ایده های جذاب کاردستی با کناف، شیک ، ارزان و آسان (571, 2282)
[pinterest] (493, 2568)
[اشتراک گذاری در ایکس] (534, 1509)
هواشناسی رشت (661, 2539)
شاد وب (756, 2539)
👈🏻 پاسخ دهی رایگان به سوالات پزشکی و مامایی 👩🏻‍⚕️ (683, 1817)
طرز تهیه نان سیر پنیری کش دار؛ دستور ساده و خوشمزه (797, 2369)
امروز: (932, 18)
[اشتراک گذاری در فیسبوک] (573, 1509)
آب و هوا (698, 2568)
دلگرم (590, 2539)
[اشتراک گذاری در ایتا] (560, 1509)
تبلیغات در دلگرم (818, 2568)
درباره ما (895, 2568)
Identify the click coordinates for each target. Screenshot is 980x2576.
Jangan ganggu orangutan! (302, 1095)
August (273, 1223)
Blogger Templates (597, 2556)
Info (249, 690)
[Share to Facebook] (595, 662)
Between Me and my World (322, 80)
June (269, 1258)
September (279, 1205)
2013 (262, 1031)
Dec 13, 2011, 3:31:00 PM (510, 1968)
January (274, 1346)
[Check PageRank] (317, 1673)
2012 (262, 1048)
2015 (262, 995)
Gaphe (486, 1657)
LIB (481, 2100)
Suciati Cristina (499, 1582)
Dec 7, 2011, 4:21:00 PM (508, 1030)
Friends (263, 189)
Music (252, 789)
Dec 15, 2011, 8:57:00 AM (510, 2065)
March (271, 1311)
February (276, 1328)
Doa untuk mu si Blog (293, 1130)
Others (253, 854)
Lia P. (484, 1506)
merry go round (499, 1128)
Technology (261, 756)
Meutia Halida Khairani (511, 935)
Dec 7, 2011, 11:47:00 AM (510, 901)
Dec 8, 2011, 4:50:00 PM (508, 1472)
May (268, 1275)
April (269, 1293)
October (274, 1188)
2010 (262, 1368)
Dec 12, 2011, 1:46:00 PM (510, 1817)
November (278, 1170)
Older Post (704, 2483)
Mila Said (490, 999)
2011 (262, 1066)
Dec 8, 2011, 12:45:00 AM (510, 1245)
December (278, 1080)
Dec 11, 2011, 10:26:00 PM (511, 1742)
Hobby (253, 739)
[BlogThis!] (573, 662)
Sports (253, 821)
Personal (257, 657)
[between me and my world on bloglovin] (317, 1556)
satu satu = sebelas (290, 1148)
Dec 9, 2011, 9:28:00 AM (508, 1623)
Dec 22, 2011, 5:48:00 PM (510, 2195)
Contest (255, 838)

-------------------------

Action item :: Extract the complete data, matching each line exactly.

Solution for this exercise ::
ایده های جذاب کاردستی با کناف، شیک ، ارزان و آسان (571, 2282)
[pinterest] (493, 2568)
[اشتراک گذاری در ایکس] (534, 1509)
هواشناسی رشت (661, 2539)
شاد وب (756, 2539)
👈🏻 پاسخ دهی رایگان به سوالات پزشکی و مامایی 👩🏻‍⚕️ (683, 1817)
طرز تهیه نان سیر پنیری کش دار؛ دستور ساده و خوشمزه (797, 2369)
امروز: (932, 18)
[اشتراک گذاری در فیسبوک] (573, 1509)
آب و هوا (698, 2568)
دلگرم (590, 2539)
[اشتراک گذاری در ایتا] (560, 1509)
تبلیغات در دلگرم (818, 2568)
درباره ما (895, 2568)
Identify the click coordinates for each target. Screenshot is 980x2576.
Jangan ganggu orangutan! (302, 1095)
August (273, 1223)
Blogger Templates (597, 2556)
Info (249, 690)
[Share to Facebook] (595, 662)
Between Me and my World (322, 80)
June (269, 1258)
September (279, 1205)
2013 (262, 1031)
Dec 13, 2011, 3:31:00 PM (510, 1968)
January (274, 1346)
[Check PageRank] (317, 1673)
2012 (262, 1048)
2015 (262, 995)
Gaphe (486, 1657)
LIB (481, 2100)
Suciati Cristina (499, 1582)
Dec 7, 2011, 4:21:00 PM (508, 1030)
Friends (263, 189)
Music (252, 789)
Dec 15, 2011, 8:57:00 AM (510, 2065)
March (271, 1311)
February (276, 1328)
Doa untuk mu si Blog (293, 1130)
Others (253, 854)
Lia P. (484, 1506)
merry go round (499, 1128)
Technology (261, 756)
Meutia Halida Khairani (511, 935)
Dec 7, 2011, 11:47:00 AM (510, 901)
Dec 8, 2011, 4:50:00 PM (508, 1472)
May (268, 1275)
April (269, 1293)
October (274, 1188)
2010 (262, 1368)
Dec 12, 2011, 1:46:00 PM (510, 1817)
November (278, 1170)
Older Post (704, 2483)
Mila Said (490, 999)
2011 (262, 1066)
Dec 8, 2011, 12:45:00 AM (510, 1245)
December (278, 1080)
Dec 11, 2011, 10:26:00 PM (511, 1742)
Hobby (253, 739)
[BlogThis!] (573, 662)
Sports (253, 821)
Personal (257, 657)
[between me and my world on bloglovin] (317, 1556)
satu satu = sebelas (290, 1148)
Dec 9, 2011, 9:28:00 AM (508, 1623)
Dec 22, 2011, 5:48:00 PM (510, 2195)
Contest (255, 838)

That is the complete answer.